Can I have both a Bluevine LOC and a Citi Business LOC at the same time?
Yes — neither lender has anti-stacking language preventing the other. Both pull business credit at origination and will see the other's line on the credit pull; disclose proactively. The aggregate available credit shows on PAYDEX and commercial FICO. Practical setup: Citi $100K – $250K LOC for primary working capital at 10 – 13% APR, Bluevine $50K – $150K LOC for fast-access overflow at 14 – 18% APR. Use Citi first for predictable lower-cost draws on weekly or longer cycles; use Bluevine for same-day spikes that don't fit Citi's slower draw review. Manage combined utilization under 50% of total available credit for the cleanest business-credit profile.
Does Citi offer anything competitive for sub-$25K/mo revenue merchants?
Limited. Citi's unsecured business term loan and LOC products are tuned for $25K+/mo revenue files; smaller operators are typically routed to Citi small-business credit cards (Citi Business AAdvantage Platinum, CitiBusiness, etc.) rather than term/LOC products.
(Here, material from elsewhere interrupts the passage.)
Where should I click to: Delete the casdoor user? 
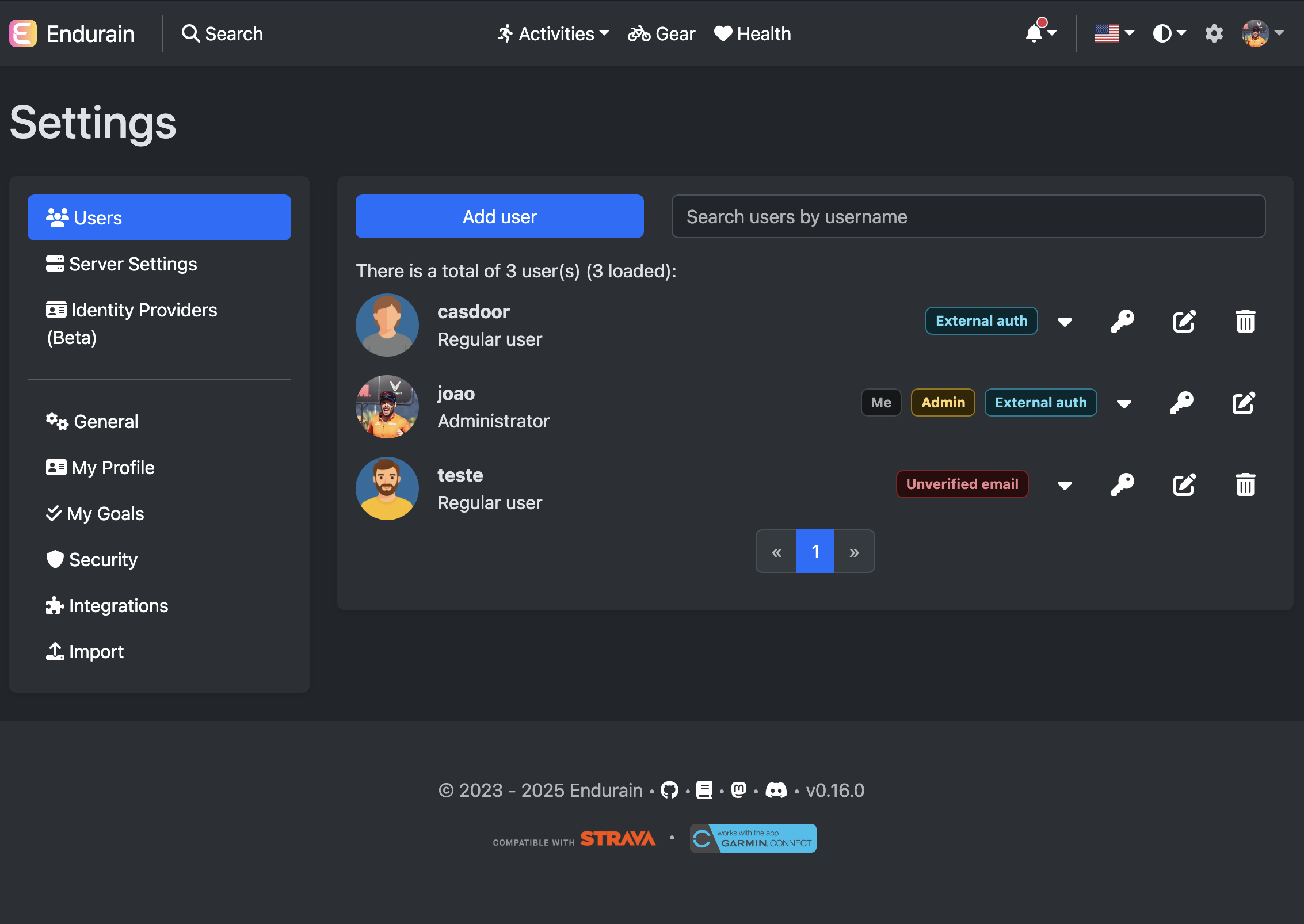click(1245, 321)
The credit cards provide modest working-capital float but max around $25K – $50K credit lines and carry 18 – 24% APR after the intro period — materially worse than Bluevine's LOC pricing. For sub-$25K/mo merchants Bluevine's underwriting is structurally a better fit, and the merchant can establish a Citi business deposit relationship in parallel to position for term/LOC qualification once revenue scales past the $25K/mo threshold.